La réforme de la PAC , prévue à l'horizon 2013, ne risque pas d'impacter uniquement l'agriculture comme activité économique, mais également comme instrument d'aménagement du territoire. La logique de découplage des aides devrait en effet se poursuivre et sans doute s'achever. Les soutiens financiers seront alors entièrement octroyés de façon indépendante des productions effectivement réalisées, ce qui risque fort d'aboutir à une déprise importante dans les territoire de cultures les moins rentables, si le système ne s'accompagne pas de mesures d'orientation des productions au profit de l'équilibre économique, social et environnemental des espaces ruraux. De la même façon, la fin programmée du régime des quotas, en soumettant la fixation du prix du lait au libre jeu du marché, aboutirait à remettre en cause la pérennité même de l'élevage à l'herbe dans les zones les plus difficiles et notamment dans les territoires de montagne.

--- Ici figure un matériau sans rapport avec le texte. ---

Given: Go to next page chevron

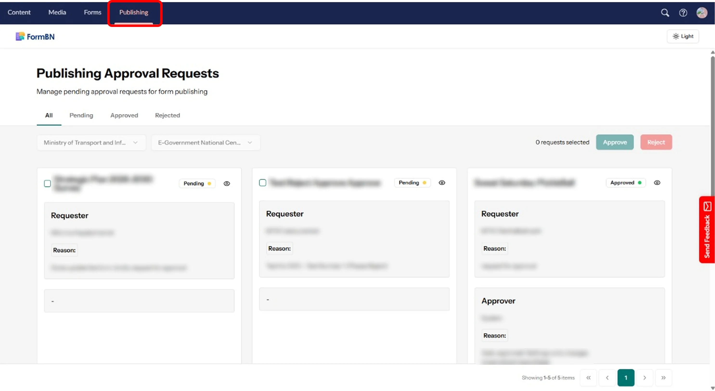Looking at the screenshot, I should pyautogui.click(x=644, y=378).
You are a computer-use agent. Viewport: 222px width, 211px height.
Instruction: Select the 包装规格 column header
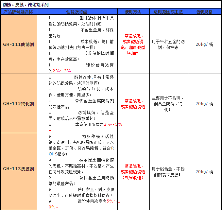pyautogui.click(x=204, y=12)
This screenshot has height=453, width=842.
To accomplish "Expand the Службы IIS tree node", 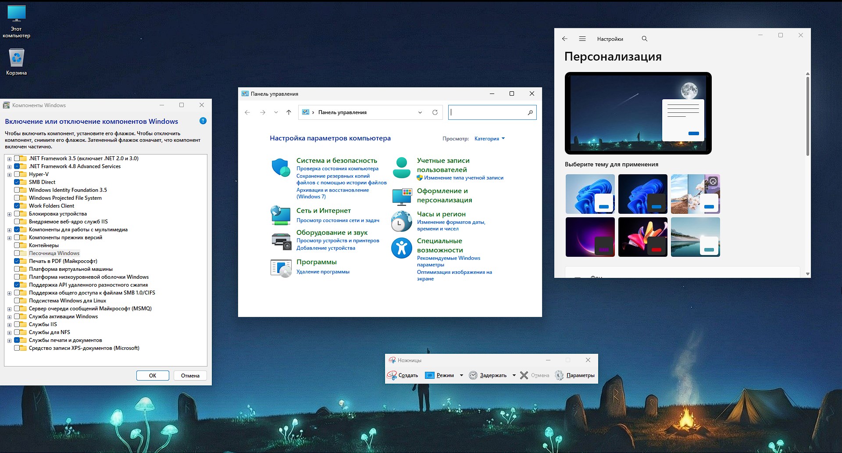I will [x=9, y=325].
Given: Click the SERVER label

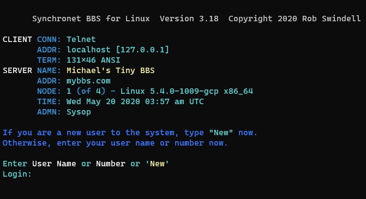Looking at the screenshot, I should 17,70.
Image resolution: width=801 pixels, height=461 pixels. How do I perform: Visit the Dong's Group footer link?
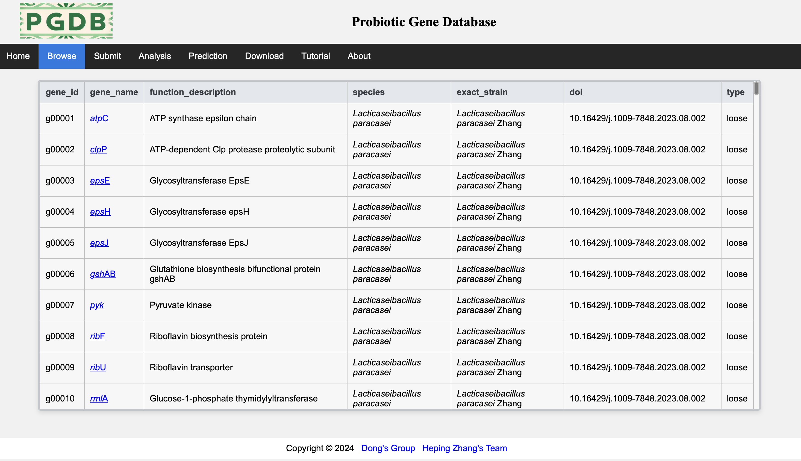tap(388, 448)
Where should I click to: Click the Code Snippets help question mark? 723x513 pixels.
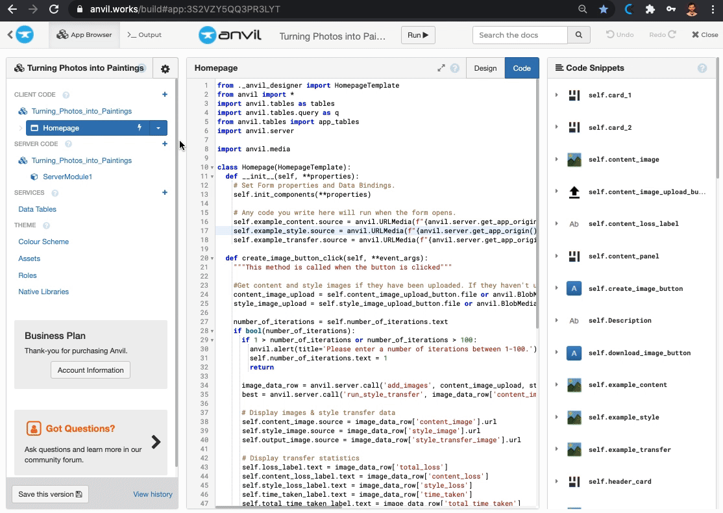702,68
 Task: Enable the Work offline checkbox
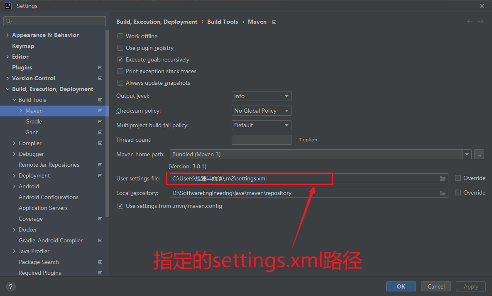[120, 36]
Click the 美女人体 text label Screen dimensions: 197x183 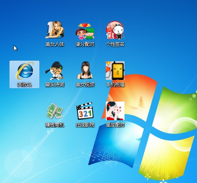(x=55, y=44)
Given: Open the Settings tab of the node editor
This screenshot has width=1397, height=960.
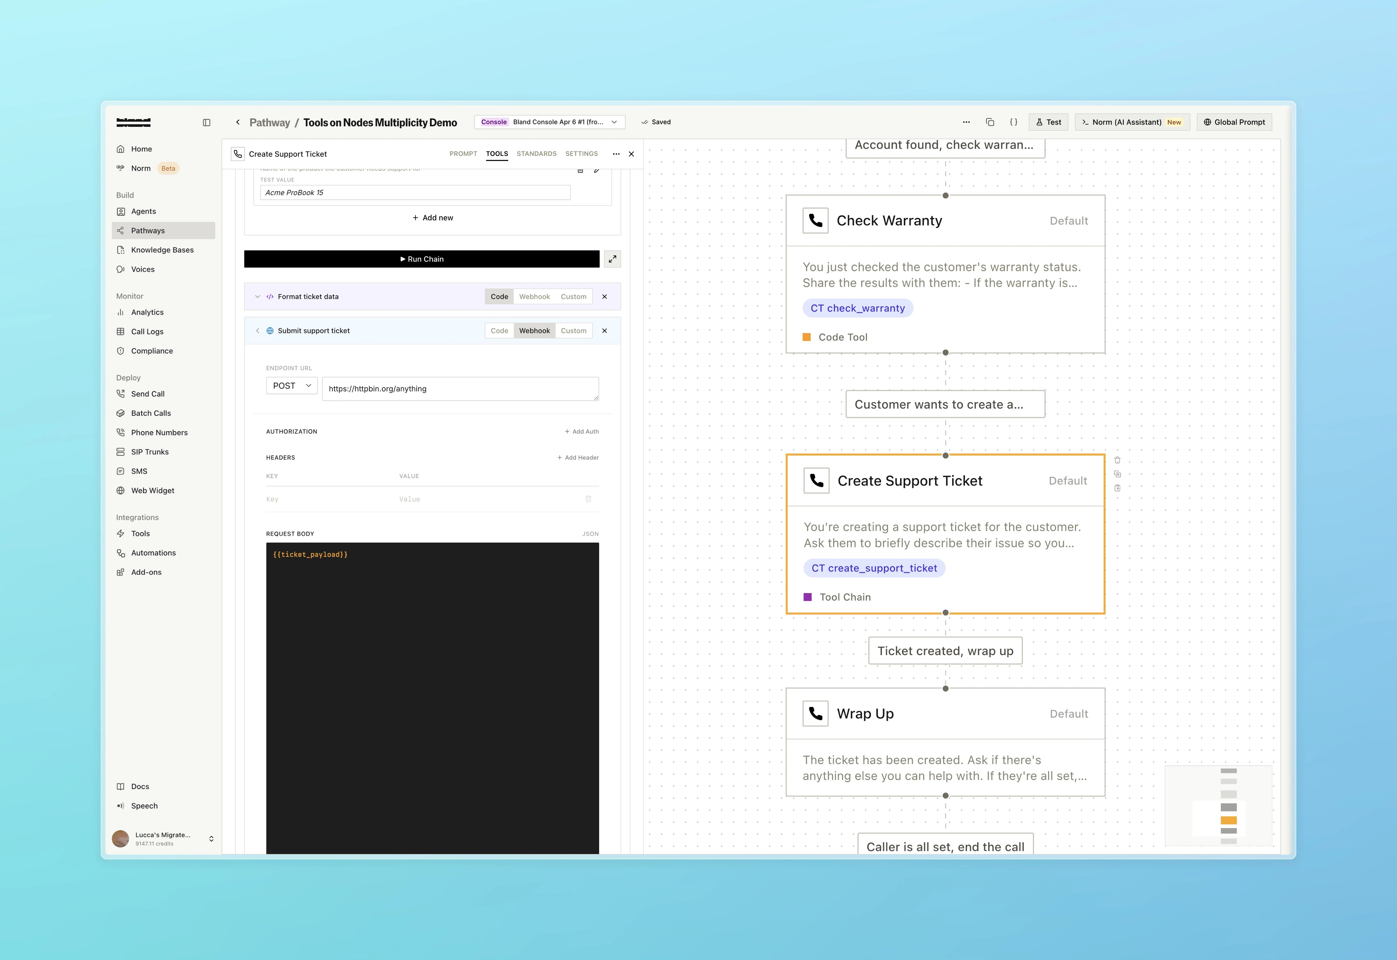Looking at the screenshot, I should [581, 153].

La comparaison avec les autres secteurs d'activité ne joue pas en faveur du secteur primaire. L'agriculture continue, dans un long processus, de perdre de l'importance dans le volume de richesses produites, passant de 5 % du PIB en 1978 à 2 % en 2005. Affectés par une succession d'événements exogènes -aléas climatiques, crises sanitaires, réduction des soutiens...-, les revenus des agriculteurs n'ont cessé de diminuer en valeur relative depuis 1992.
* 85 L'exploitation agricole est une unité économique à gestion unique répondant à l'un des critères de dimension suivants : au moins un hectare de superficie agricole utilisée, au moins 20 ares de cultures spécialisées ou bien au moins un autre élément de production supérieur à 1.